正要再说点什么时,叶戚先不耐烦,嘴里轻啧了一声,撩起衣袍上前蹲在人跟前,压着嗓子道:“赫连王子,我们可不是在和你商量。”
声音很低沉,也很冰冷,赫连木达本就颤的身体越发颤抖得厉害,要不是嘴巴被塞住,还能听见他牙齿打架的咯咯声。
他颤巍巍地抬头循着声音的方向看过去,求生的直觉告诉他,眼前这个人很危险,像是草原上的潜伏的毒蛇。
见他愿意配合,叶戚语气缓了几分,但落在赫连木达的耳朵里,依旧冰冷的让人置身于寒冬。
“现在我帮你把嘴里的东西拿开,但你不许大喊大叫,不然.....”
后面的话没说出来,但语气中的威胁之意很足。
赫连木达忙不迭点头,嘴里发出急促的呜咽声。
叶戚嫌弃地看了眼那团塞在他嘴里,沾着灰尘和口水的棉布,转头冲陈淮使眼色。
陈淮会意:“.....”
他冲叶戚皮笑肉不笑地抿了下嘴,心里骂骂咧咧地上前干活。
却不想刚给人把棉团拿出来,赫连木达非常不守信地张嘴就大喊起来。
“救——”
好在陈淮眼疾手快地将棉布塞了回去。
“你!”陈淮气得差点骂粗口,深呼吸口气才勉强平复下来,但语气已经不似刚才那么温和,“赫连王子,您这样可就不好玩了啊。”
赫连木达发出呜呜咽咽的声音,扭着身子一点一点地往后退。
他当然不是情绪上头犯蠢乱喊乱叫,王子失踪,城里肯定第一时间就会封城。
短时间内他们绝对不可能将自己带出去,虽然看不见到底位处哪里,但肯定不是城外。
至于城内肯定有大批的士兵在搜寻自己,说不定他这一声就能把人吸引过来,自己就能获救。
叶戚扭头望了眼窗外的天色,夜已经很深了,窗外的虫鸣都不知何时没了声息。
“赫连王子,耍我很好玩吗?”
声音没什么情绪,似乎只是随口一说,可赫连木达却觉得脚底一阵发寒,总觉得会有什么不好的事情发生。
果不其然,还不等他摇头,被绑在身后的手指突然被股强劲的力道硬生生给掰断了。
电流似的尖锐的疼痛猛地传至全身,顷刻间浑身如同岸边的鱼儿开始抽搐,额头浸出大滴大滴的冷汗,脸色在昏黄的烛光下都看得出白如纸。
“呜....”
嗓子发出虚弱的呜咽声,被掰断的食指软塌塌地耷拉着。
叶戚伸手在陈淮身上擦了擦,不紧不慢地活动了下手,才慢悠悠地道:“赫连王子,这下愿意配合了吗?”
陈淮默不作声咽了咽口水,没说话。
叶九倒是习以为常,抱着手靠在墙边没说话,反正只要不伤害赫连木达的性命,其他的都无所谓。
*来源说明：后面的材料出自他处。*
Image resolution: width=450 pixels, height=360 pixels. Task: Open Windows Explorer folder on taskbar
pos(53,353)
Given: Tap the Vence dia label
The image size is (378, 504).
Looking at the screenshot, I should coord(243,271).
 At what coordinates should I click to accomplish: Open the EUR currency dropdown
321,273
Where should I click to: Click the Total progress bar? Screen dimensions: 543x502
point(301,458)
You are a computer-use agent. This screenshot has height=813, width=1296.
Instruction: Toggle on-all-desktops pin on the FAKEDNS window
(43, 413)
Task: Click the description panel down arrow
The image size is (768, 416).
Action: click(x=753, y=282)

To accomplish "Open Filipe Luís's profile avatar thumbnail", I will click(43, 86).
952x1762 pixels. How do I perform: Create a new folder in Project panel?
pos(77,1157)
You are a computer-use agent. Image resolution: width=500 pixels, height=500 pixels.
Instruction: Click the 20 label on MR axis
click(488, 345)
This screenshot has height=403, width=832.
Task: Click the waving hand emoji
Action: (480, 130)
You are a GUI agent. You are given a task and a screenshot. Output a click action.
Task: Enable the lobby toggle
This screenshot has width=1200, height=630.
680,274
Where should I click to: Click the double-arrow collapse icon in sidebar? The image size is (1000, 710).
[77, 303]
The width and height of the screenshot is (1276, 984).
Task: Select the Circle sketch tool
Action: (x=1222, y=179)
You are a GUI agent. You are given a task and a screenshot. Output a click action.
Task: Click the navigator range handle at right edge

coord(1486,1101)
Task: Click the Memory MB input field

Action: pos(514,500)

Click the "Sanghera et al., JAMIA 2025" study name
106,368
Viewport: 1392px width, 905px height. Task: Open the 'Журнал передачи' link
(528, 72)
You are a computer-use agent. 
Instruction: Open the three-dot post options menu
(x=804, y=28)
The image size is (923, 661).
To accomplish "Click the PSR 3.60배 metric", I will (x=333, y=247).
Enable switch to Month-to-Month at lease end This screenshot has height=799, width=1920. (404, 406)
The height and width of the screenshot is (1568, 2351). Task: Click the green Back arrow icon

况且他跟着叶戚这么多年,虽说不是十成十了解叶戚的性格,但也知道个五六分,对于叶戚的行事,他还是比较相信的。
冷汗混着眼泪划过赫连木达的脸颊,头已经点出了残影,生怕自己犹豫半秒,另一只手指再断。
叶戚转头看陈淮,陈淮会意,再次伸手去拿塞在赫连木达嘴里的棉布。
就在棉布要拔出来的那一刻,叶戚幽幽的声音再次响起,“我个人很讨厌失控的事情,希望赫连王子您能明白自己处境。”
赫连木达浑身一缩,忙不迭点头,下巴上的汗珠随着他过大的动作而飞落到旁边的地板上。
经过一次教训后,赫连木达乖了很多,缩成一团,惨白的嘴巴哆嗦着,很小声很小声地问:“你、你们是....是什么人?”
“这你不用管。”叶戚道,“你现在有两个选择,要么死,要么乖乖配合我们。”
赫连木达没什么别的优点,最大的优点便是审时度势。
手指的疼痛已经清晰地让他知道面前这人不好说话,也让他非常清晰地认知到自己的处境,舔了舔干涸的唇,颤巍巍地问:“配合你们.....什么?”
没想到这人还挺上道,叶戚满意地挑了挑眉。
“从你今晚在这里醒来,你王子的身份就再也回不去了。”叶戚道:“你若本来就不愿意当这个王子,那么正好皆大欢喜,我们可以帮你换个地方,换个身份活着。”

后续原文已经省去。